Given a collection of intervals, merge all overlapping intervals.
Example 1:
Input: intervals = [[1,3],[2,6],[8,10],[15,18]] Output: [[1,6],[8,10],[15,18]] Explanation: Since intervals [1,3] and [2,6] overlaps, merge them into [1,6].
Example 2:
Input: intervals = [[1,4],[4,5]] Output: [[1,5]] Explanation: Intervals [1,4] and [4,5] are considered overlapping.

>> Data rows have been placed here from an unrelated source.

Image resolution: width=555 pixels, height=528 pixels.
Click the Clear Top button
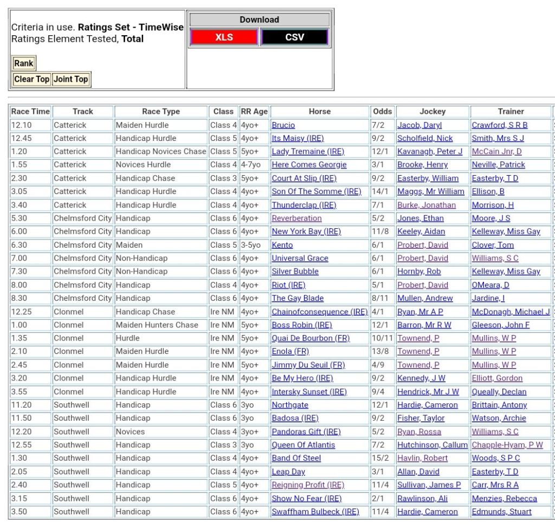click(31, 79)
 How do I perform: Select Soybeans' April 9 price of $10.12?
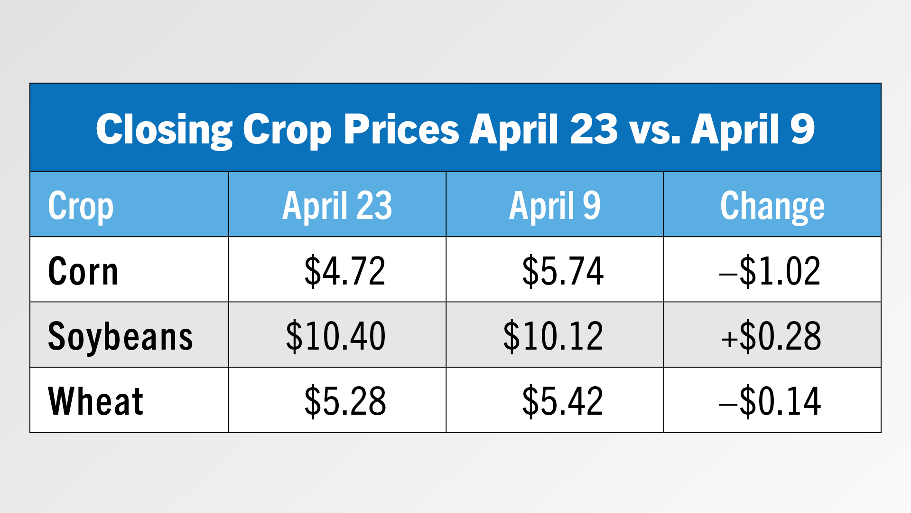[553, 336]
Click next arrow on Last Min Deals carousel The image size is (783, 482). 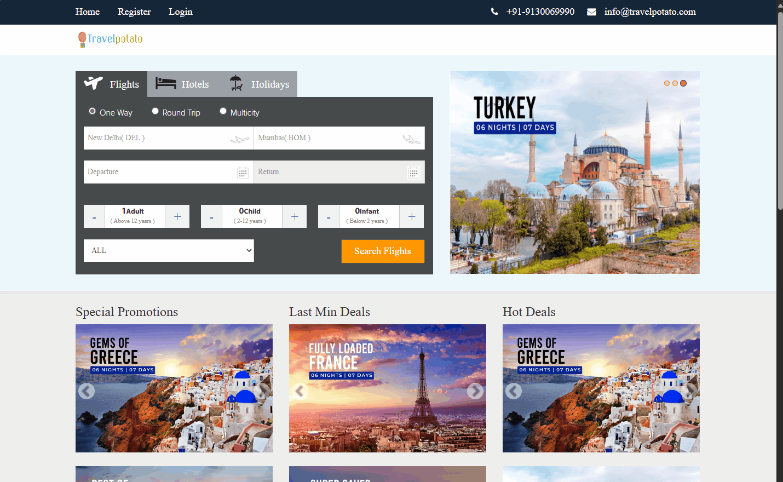(475, 391)
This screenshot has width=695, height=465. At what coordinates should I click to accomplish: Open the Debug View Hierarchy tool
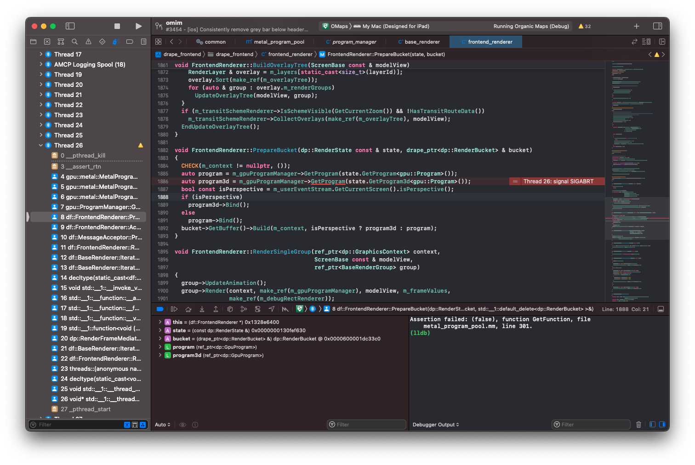pos(230,309)
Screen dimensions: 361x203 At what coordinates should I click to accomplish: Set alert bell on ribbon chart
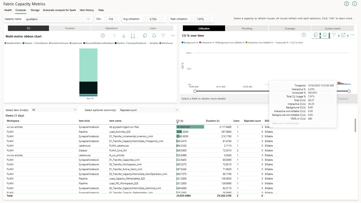pyautogui.click(x=154, y=36)
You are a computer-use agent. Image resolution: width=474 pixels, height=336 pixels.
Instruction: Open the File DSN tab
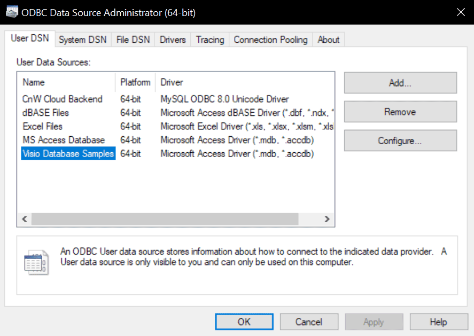coord(133,39)
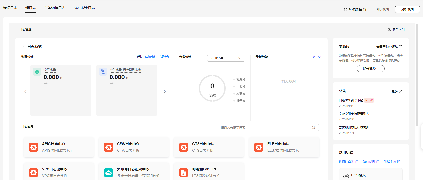Click the gear icon beside 对接LTS配置

(x=345, y=10)
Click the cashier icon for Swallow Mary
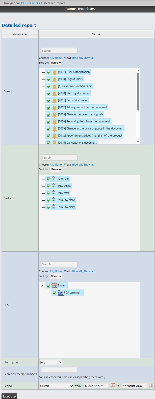Image resolution: width=155 pixels, height=399 pixels. tap(54, 207)
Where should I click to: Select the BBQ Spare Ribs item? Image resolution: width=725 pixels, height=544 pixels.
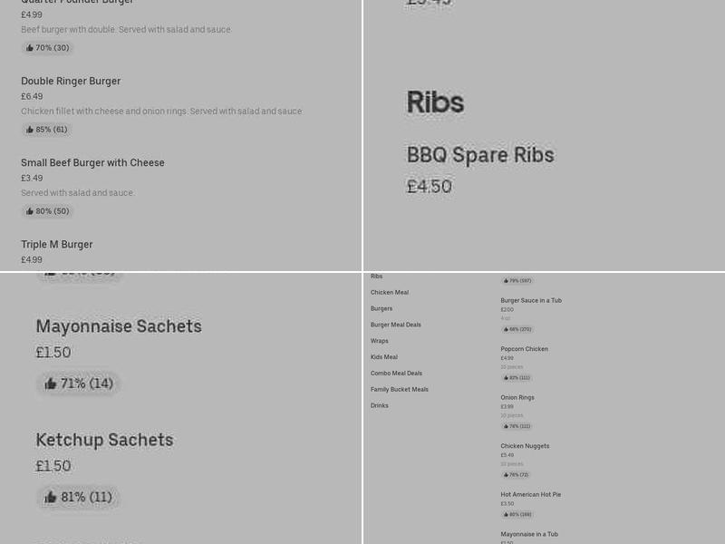[480, 155]
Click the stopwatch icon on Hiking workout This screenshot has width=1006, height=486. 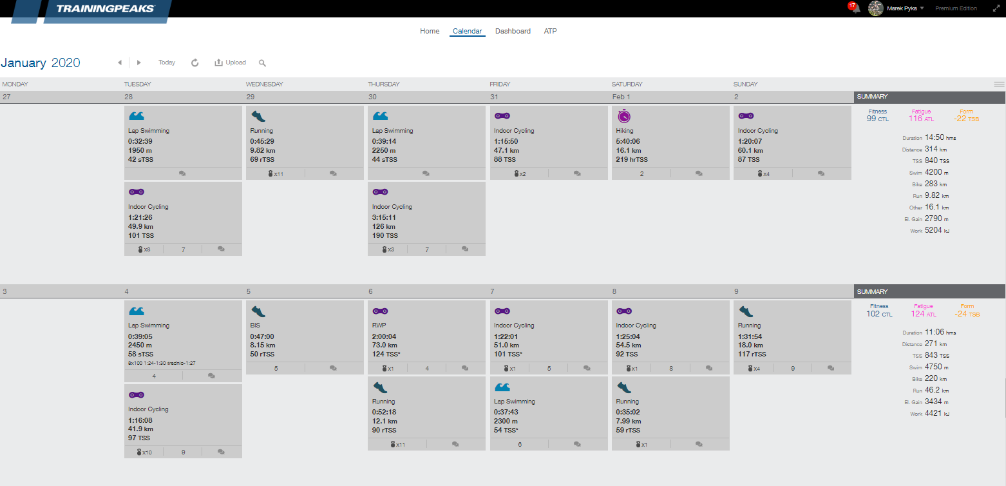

NOTE: input types have been changed on April 15, 2019. Please reset to default code definition to get new method signature.
Constraints:
intervals[i][0] <= intervals[i][1]
class Solution {
public:
vector<vector<int>> merge(vector<vector<int>>& intervals) {
vector<vector<int>> res;
if (intervals.empty())
return res;
sort(intervals.begin(), intervals.end(),
[](vector<int>&a, vector<int>&b){return a[0] < b[0];});
res.push_back(intervals[0]);
for (int i=1; i<intervals.size(); i++){
if (intervals[i][0] <= res.back()[1]){
res.back()[1] = max(res.back()[1], intervals[i][1]);
}else{
res.push_back(intervals[i]);
}
}
return res;
}
};